見下ろすのは、いつしかの黒いローブの少女。
星空を背に、ただ印象的な紅い瞳で。

「え…?」


夢幻ゆめまぼろしじゃ、一切合切な。」


「え…?
 どこから…?」

その言葉に、少女はそっと手を添え私の顔を横向ける。
そこには地面に横たわる三人の兵士と、主を失った馬車。

「あの…」

「混乱するのも無理はない。
 しかしの、その方が刺されて死にそうだったのは現実じゃ。
 我はちょうど小間使いが欲しかった、そしてその方は死にたくないと叫んだ。
 ま、利害の一致というやつじゃの。
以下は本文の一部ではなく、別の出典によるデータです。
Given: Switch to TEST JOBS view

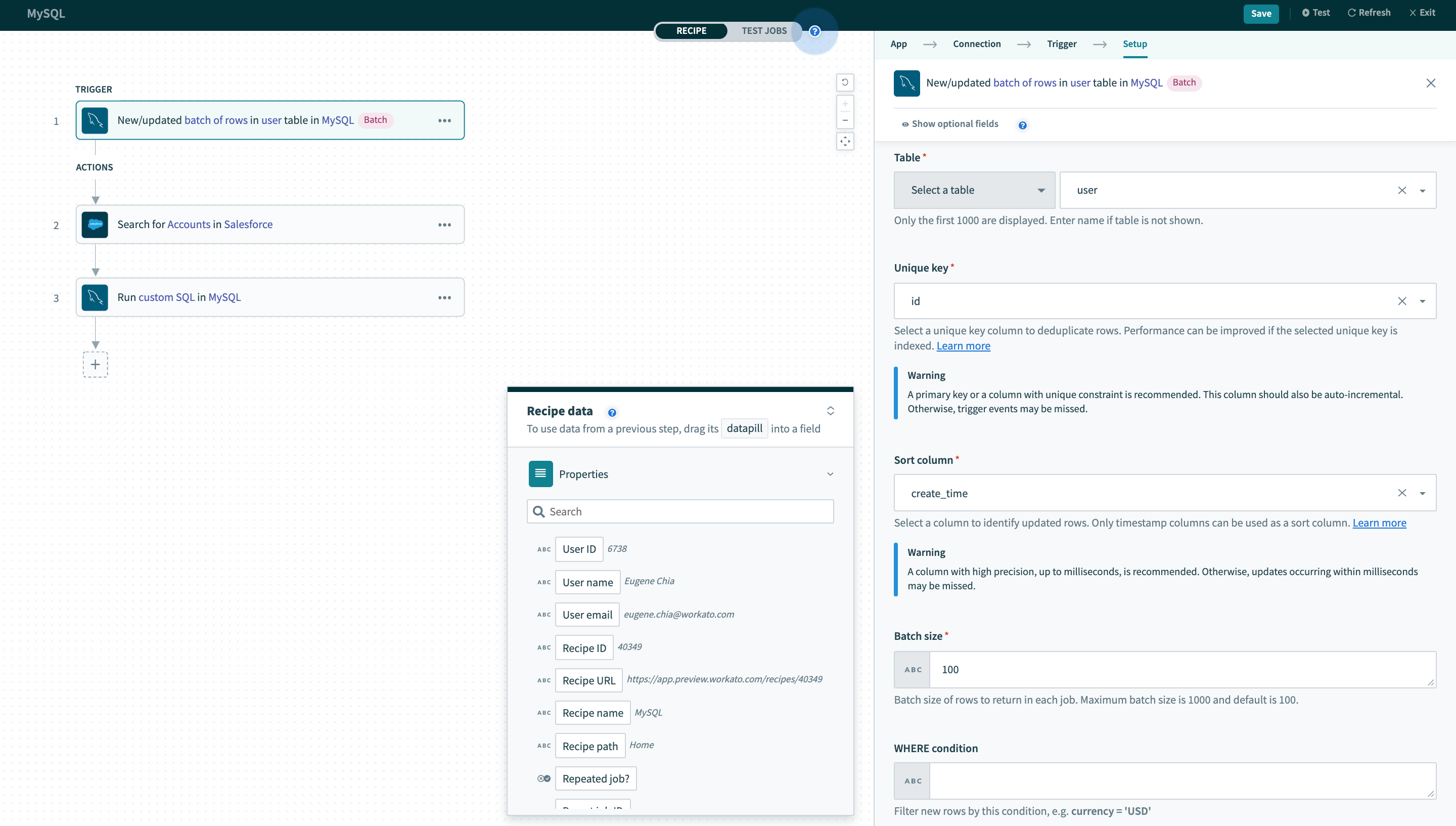Looking at the screenshot, I should tap(764, 31).
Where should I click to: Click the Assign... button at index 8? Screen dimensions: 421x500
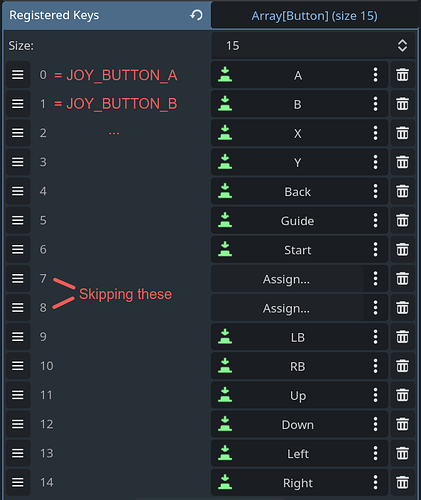point(287,308)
」

上半身を起こす。
夜着には剣によると思われる穴が複数空いていて、血が染みわたっていた。

しかし、それに見合う痛みなど全く無かった。

「可能性の一つじゃ。」

その少女は言った。

「もうこの国は崩壊する、それは我にも止められぬ。
 そうならぬよう散々忠告はしたのじゃが、まぁ代を重ねれば建国の精神も苦労も忘れ去られるものじゃの。」

一拍。

「その方が一人で行くというのなら、今度こそ我は止めぬ。
 ただ、死を拒絶し吸血鬼の従者となったその方が行く道は、結局は独りじゃ。
 たとえその美貌や性技で権力者に取り入ろうが、見た幻のごとくどこかで家庭を築こうがの。」





今一度だけ最後に問う、と言われた。




我に従い、我と来るか、と。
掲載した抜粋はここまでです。